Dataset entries
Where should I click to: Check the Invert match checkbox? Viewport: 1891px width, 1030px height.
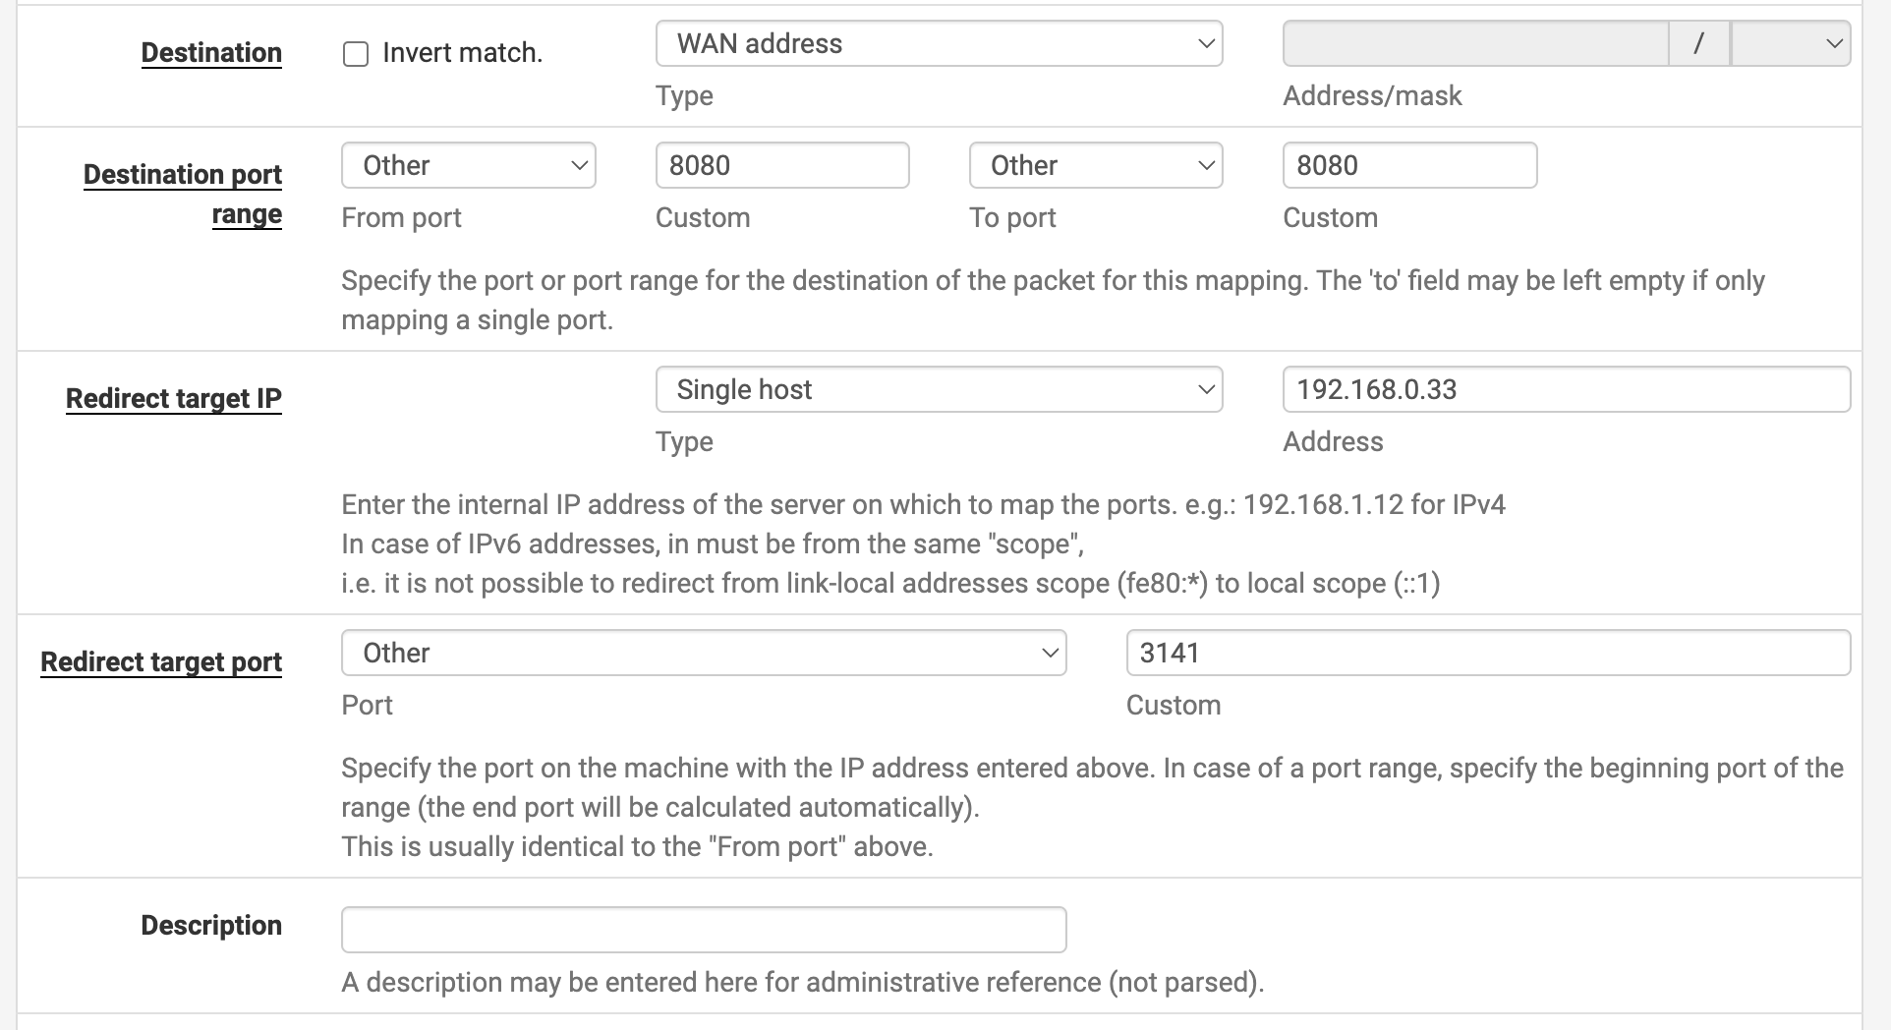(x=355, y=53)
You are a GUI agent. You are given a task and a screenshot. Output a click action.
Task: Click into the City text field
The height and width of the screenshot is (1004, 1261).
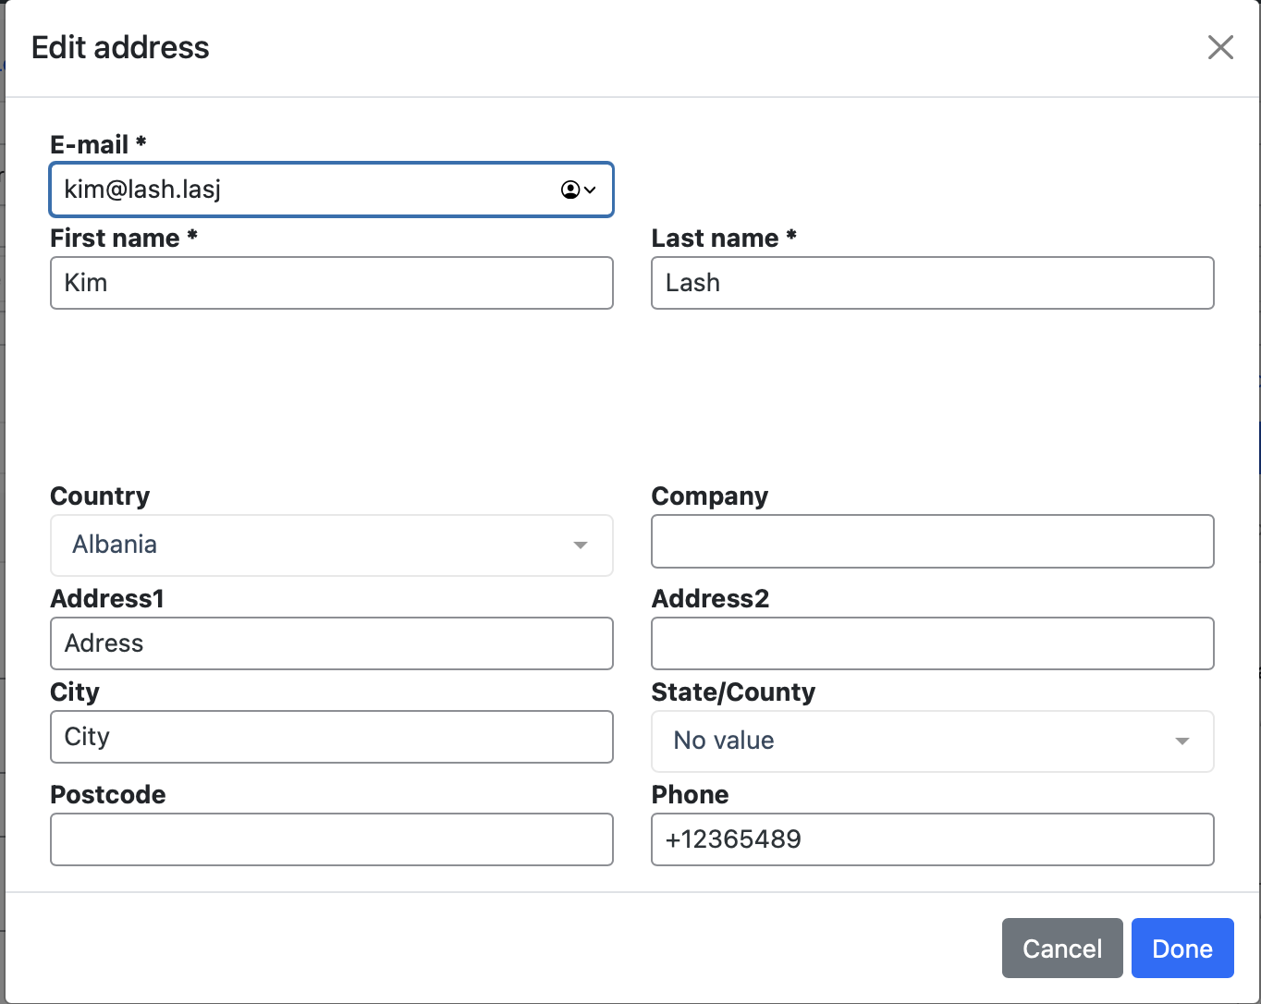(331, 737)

Directions - An exact copy of all the records, free of pictures, is the expected answer.

Written response -
Where should I click to: Check the Invert match checkbox? Viewport: 1891px width, 1030px height.
(x=355, y=53)
You are a GUI agent. You are given a task and a screenshot. Output a click action.
Task: Click into the City text field
The height and width of the screenshot is (1004, 1261).
(331, 737)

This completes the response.